見覚えのあるこの家のベランダ柵、三咲がここに引っ越した時から大事に育てているワイルドストロベリーの鉢、そこから少し遠くに見える神宮前大通りに落ちる夕日・・・
明らかに、ここから見た例の大通りの風景だった。
心臓が、痛いほど激しく脈打った。食い縛った歯と歯の間から、短い呻き声が洩れる。
それでも眸を逸らすことは出来なかった。
刹那、我に返ったように肩をビクンと震って、両腕を伸ばして
バタン!!
と、満身の力でノートパソコンを閉じた。
飛び退くようにベッドに戻り、頭から布団を被ってぶるぶる震えながら携帯電話を開いた。
着信履歴のいちばん最初に、理沙の名前がある。通話ボタンを何回も押して、スピーカーを耳に当てた。
―――出てよ、お願い!
祈るような気持で、単調な呼び出し音を聞く。その音は、次第に頭の中で反響していく。
やがて呼び出し音が途切れ、留守電になってしまった。
どうして?!ついさっき電話してきたばかりじゃない!!寝てる訳無いでしょう?!!
裏切られたような、泣き出したい気持ちが三咲の心を支配した。
身を固くして、敵の姿の見えない四面楚歌に絶望した。
・・・自分の死にそうな息遣いしか聞こえない筈の、がっしり掴んだ布団の中に、微かに重低音が届いた。
ブーン・・・という、何かのモーターのような音。
徐々に、徐々に、それははっきりと三咲の耳に届いた。
―パソコンの音だ
それがはっきりすると同時に、別の音も聞こえてきた。
遠い遠い、はるか彼方から若いカップルの話し声が聞こえる。内容は判らないが、とても楽しそうだ。それらは自分に近づいて来るようにボリュームを上げ、遂に耐えがたいほどの大音響が脳内に響き渡った。
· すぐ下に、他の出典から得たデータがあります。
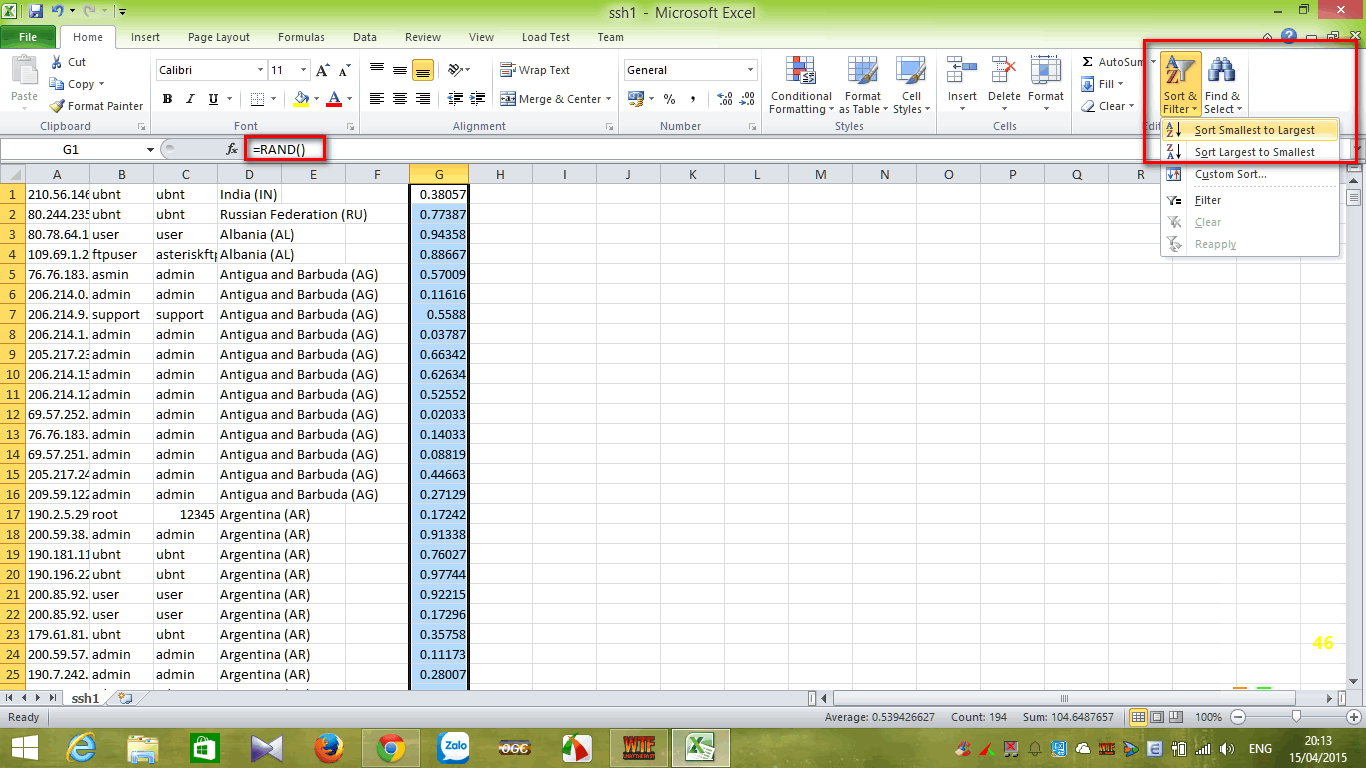1366x768 pixels.
Task: Open the ssh1 sheet tab
Action: pos(85,698)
三咲は狂ったように叫び、鳥のような奇声を上げて部屋を飛び出した。
音は玄関を出て、廊下に出ても追いかけて来る。
―――だめだ!遠くへ、もっと遠くへ行かなきゃ!!
何も履いていない三咲の足が、アスファルトに削られていく。
走って、走って、息が切れても泣きながら三咲は逃げ続けた。
ふと、目の前に朝日が見えた。
オレンジ色の、眩しいほどの太陽が左右に二つ。
安堵したように三咲はその場に座り込んだ。
これで大丈夫。これで全て―――――――――――
理沙がブレーキを踏むのがあと少しでも遅かったら、
もしも理沙より先に車が走っていたら、
三咲も声の主たちと同じ所へ連れ去られていたかも知れない。
理沙の運転するスズキのアルトは、三咲の鼻先僅か数センチで停止した。
驚愕する理沙の目に映ったのは、
焼け焦げてぼろぼろのミュールを片手にしっかりと掴んで呆然と道路に座り込む親友三咲だった。
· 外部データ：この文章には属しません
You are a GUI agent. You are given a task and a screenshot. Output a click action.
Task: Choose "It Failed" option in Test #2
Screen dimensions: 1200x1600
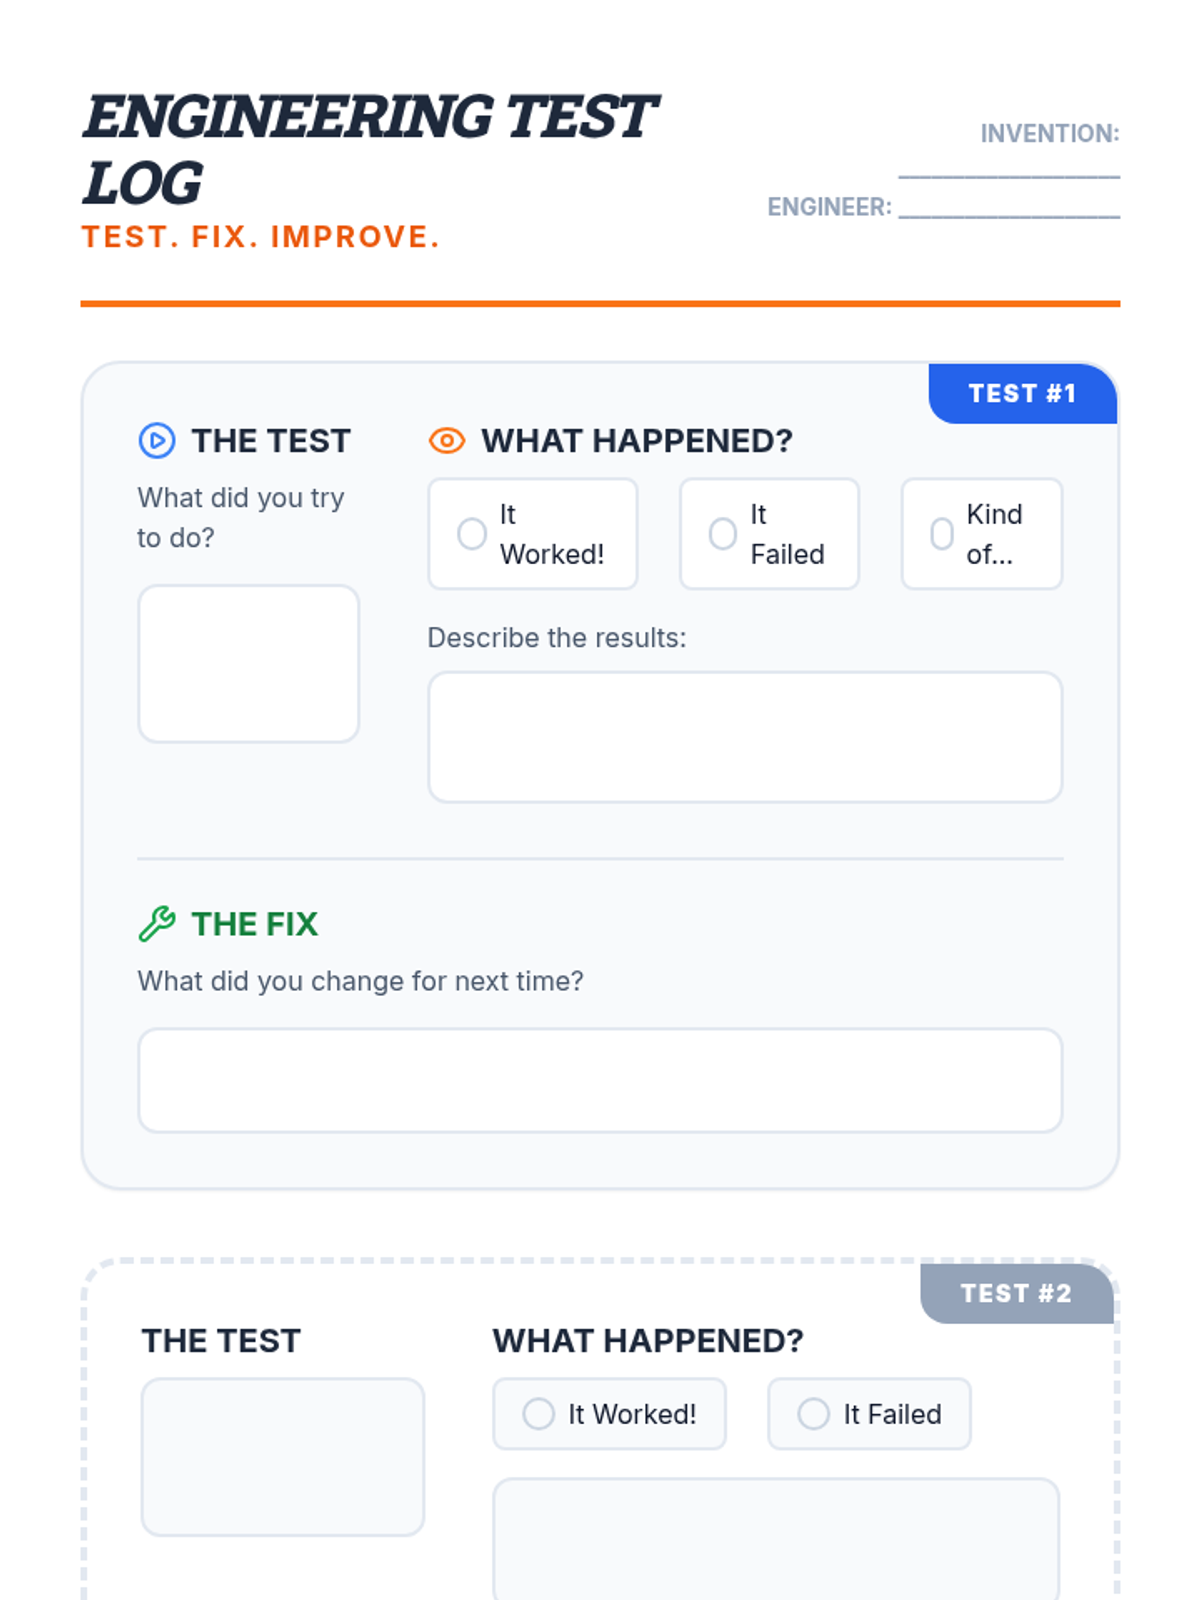[813, 1414]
その夜は二人でネットカフェに泊まり、翌日の昼に二人は近くの寺院を訪ねた。
・・・あの日の夕方、飲酒運転のトラックに命を奪われた二人は、幼馴染の若い男女だったそうだ。勝手な想像に過ぎないが、おそらくは付かず離れずの関係だったのだろう。
そう思うと、三咲は胸がちぎれる位悲しくなった。
あのミュールは多分・・。
「あれ?三咲何持って来たの?」
「これ。だって一応・・・怖いじゃん」
「お払いしてもらうの?」
「そうだよ」
力いっぱい閉めたせいで液晶画面が一部おかしくなっていたが、中のレポートはどうやら無事だった。メモリースティックに移してレポートを提出した後、すっかりPC恐怖症になってしまった三咲は、それから大学でしかレポートを書かなくなった。
早く進んで、良かったかもね。理沙はそう言っていた。
あの夜のことは、きっと生涯忘れられないだろう。
三咲は、人生で初めて心から黙祷を捧げた。